Cómplices

Martes, 17 de julio de 2012


Contemplar la realidad —o aquello que por realidad nos embuchan— conduce a la depresión o a la ira, y ambos sentimientos son perniciosos para el equilibrio  y la salud personal. Sería necesario aislarse de tal bombardeo y dedicarse a lo que importa.
Uno intenta, con todo el esmero del que es capaz, aprender de los sabios de este mundo que caminan su vida sabiendo que nada es definitivo, y que todo —alegría y tristeza, salud y enfermedad, pobreza y riqueza— es mudable, además efímero.
Es sabido por esta cultura nuestra desde hace milenios que a las épocas de vacas gordas, le siguen las de vacas flacas. Pero por alguna razón, aunque la historia se repita cíclicamente como cíclicamente llegan y se van los veranos y los inviernos, se olvida la parte final del relato, ésa en la que el buen administrador aprovecha la época de las vacas gordas para guardar y así poder capear las necesidades que traen los tiempos enflaquecidos.
Llevo días planteándome esta cuestión, y, al final, sólo he llegado a una conclusión: si no se adopta esa solución, es porque la avaricia anida con todo su potencia y voracidad en los corazones del ser humano.

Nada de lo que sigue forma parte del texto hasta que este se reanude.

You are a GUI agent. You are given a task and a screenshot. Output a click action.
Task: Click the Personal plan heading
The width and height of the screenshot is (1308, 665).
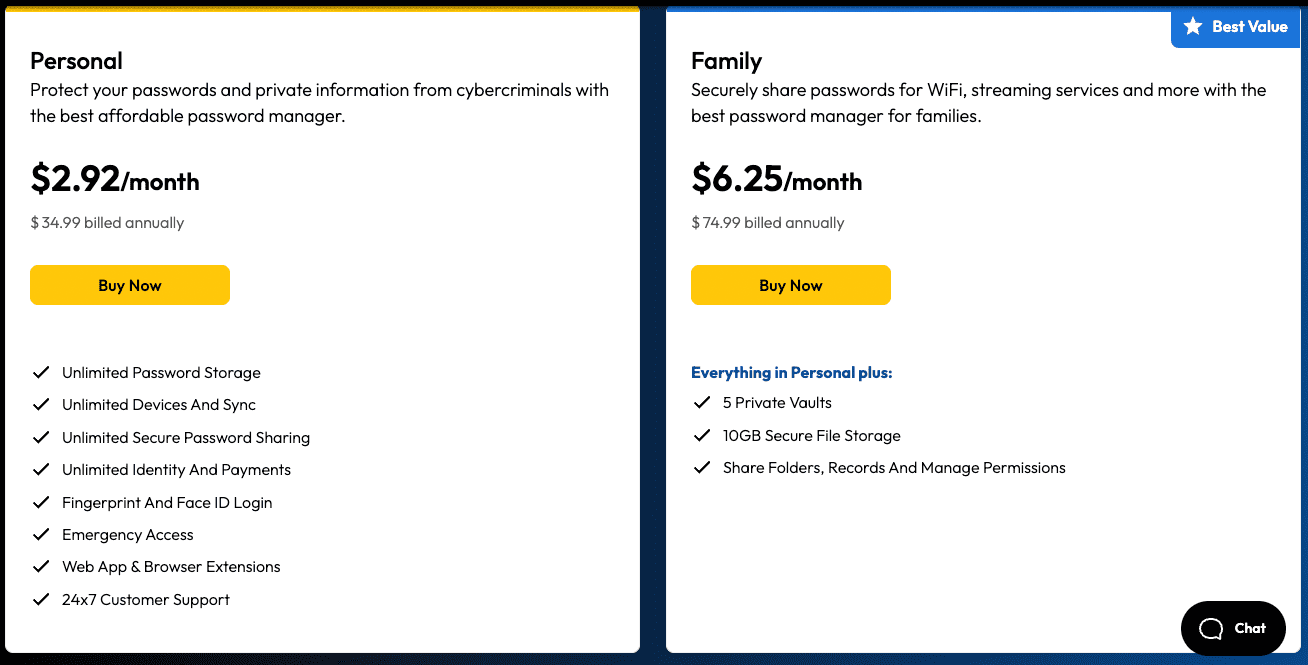[x=77, y=61]
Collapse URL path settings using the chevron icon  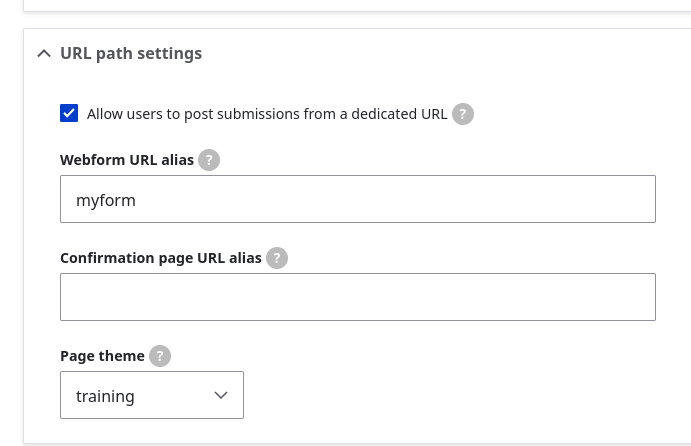pyautogui.click(x=44, y=54)
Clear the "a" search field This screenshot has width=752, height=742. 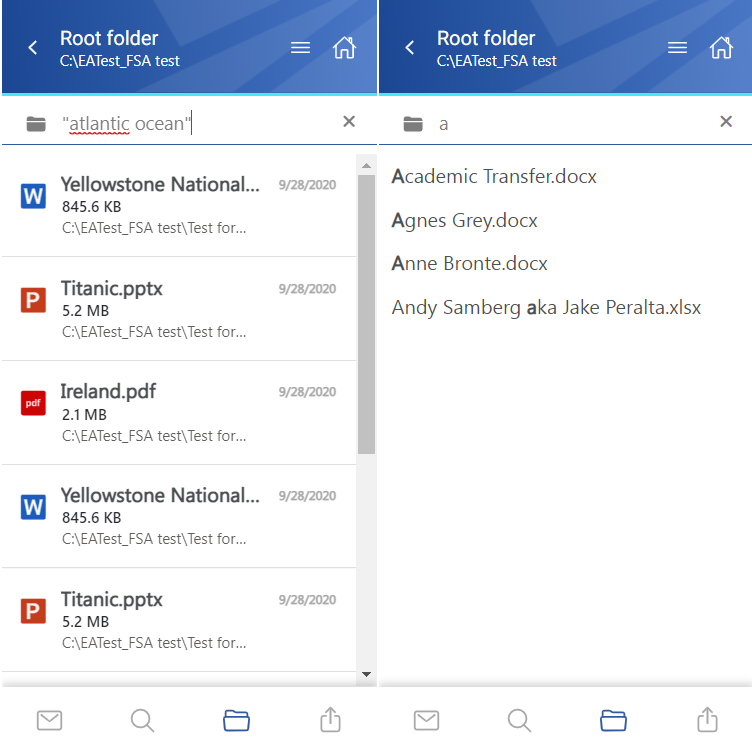(726, 122)

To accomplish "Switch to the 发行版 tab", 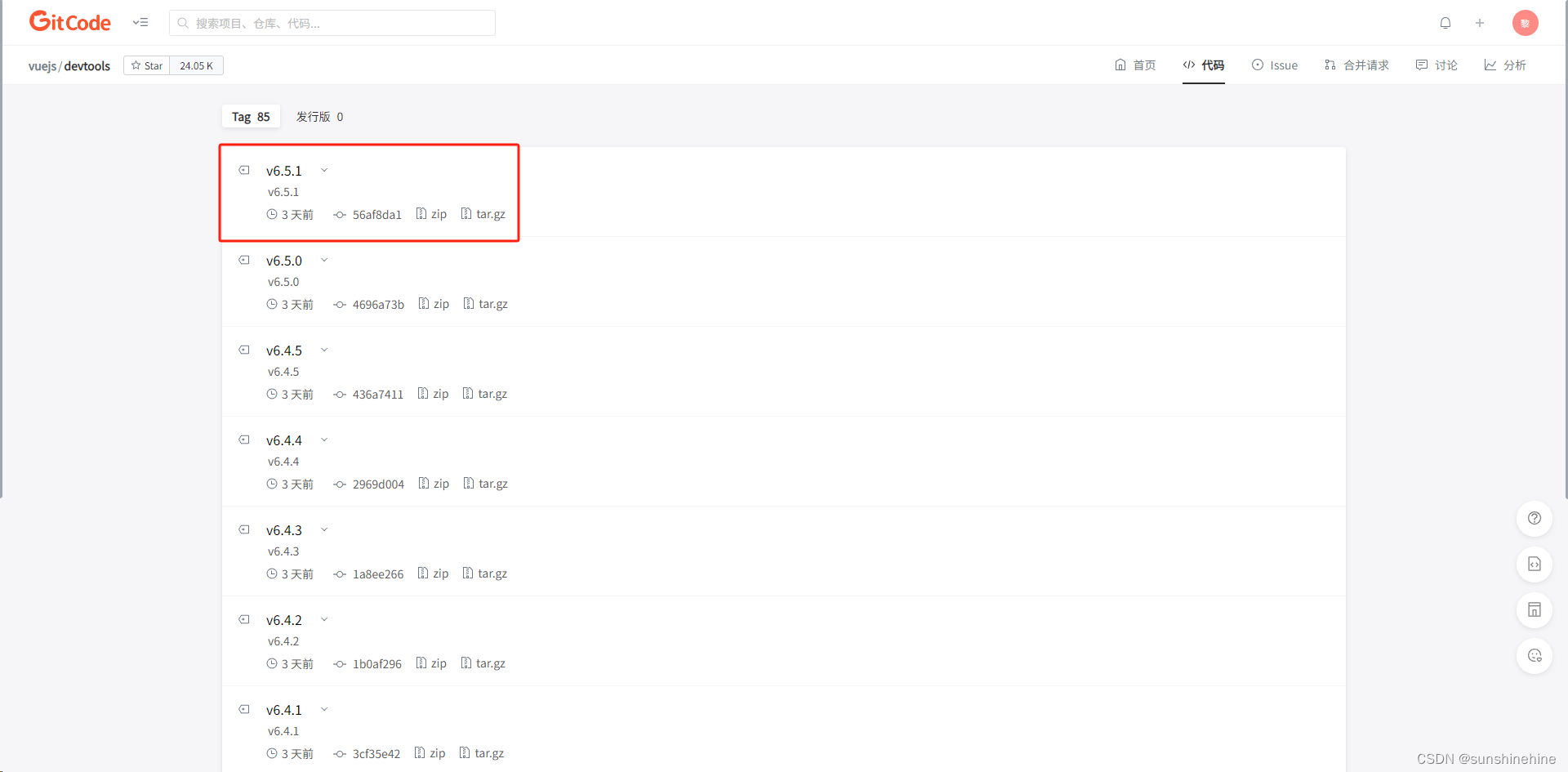I will [x=319, y=117].
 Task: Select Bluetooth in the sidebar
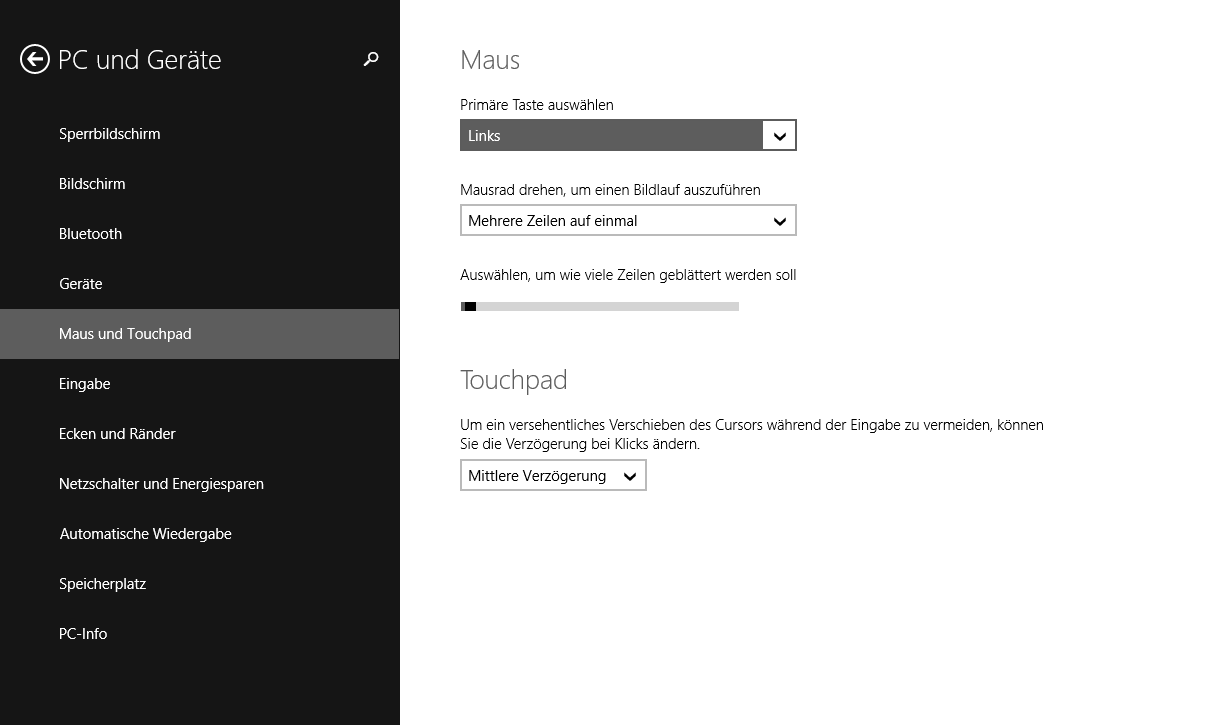[x=90, y=234]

Es como una hipertrofia de uno de nuestros códigos genéticos, ése que nos impulsa a vivir, a vivir más, a vivir mejor, o sea, el instinto de supervivencia. Y más aún en este sistema nuestro capitalista.
Decía el personaje de una novela que he leído en estos días que el ser humano está abocado al capitalismo desde el neolítico. No sé si tal aserto podría ser suscrito por un experto. Si es así, la verdadera razón creo que consiste en la imposibilidad de detener el deseo de tener y tener. Pareciera que es imposible frenar ese instinto. Como se demuestra, a poca historia que se sepa, todas las crisis del capitalismo (desde la primera de los tulipanes holandeses, allá por el siglo XVII) tienen como sustrato común la avaricia, que en lenguaje técnico viene a llamarse especulación, y en lenguaje técnico contemporáneo, creación de burbuja. Pero en el fondo, es todo lo mismo.
Sin embargo, aún siendo consciente de todo ello, uno no consigue afrontar con el suficiente estoicismo su día a día, a sabiendas de que todo esto pasará, como pasaron los años supuestamente bonancibles.
[¿Bonancibles para quiénes?
No desde luego para los que ahora somos paganos y mirados con la misma inquina con la que se mira a los delincuentes. Nuestro sueldo, el mismo que ahora es calificado como prebenda, hace pocos años causaba estrepitosa burla, cuando no jocosos comentarios acerca de su carácter miserable.]
Y es que uno —quizá un poco dramáticamente— intuye que esta crisis, en realidad, es una demolición de un sistema de convivencia. Se trata, en el fondo, de arrinconar a la público, porque lo público es la única salvaguarda que queda para proteger a los más débiles. Llevo tiempo repitiendo lo mismo: se trata de asfixiar hasta la muerte la sanidad pública, la enseñanza pública, la seguridad pública, el transporte público… Se trata de que unos cuantos empresarios hagan negocio (o sea, amasen fortunas a nuestra costa) con la sanidad, la educación, la sanidad, el transporte. Se trata, en fin, de trasplantar al hormigón y al cemento las mismas leyes por las que se rige la selva: sólo tiene derecho a vivir el más fuerte (léase quien más tenga).
Y al gran capital, al gran monstruo insatisfecho, no le interesa tal protección, sino más eficacia, más rendimiento, menos gasto. Seamos más claros aún: si ellos pudieran —y es lo que intentan— pretenden que el mercado laboral se asemeje lo más posible al que ocupa sus días en la India, Pakistán, Brasil, etcétera, etcétera.
Y ante eso es muy difícil tomarse la vida con calma, con esa mirada estoica del sabio que está convencido que, a la postre, nada es para siempre, ni siquiera la vida de quienes más tienen.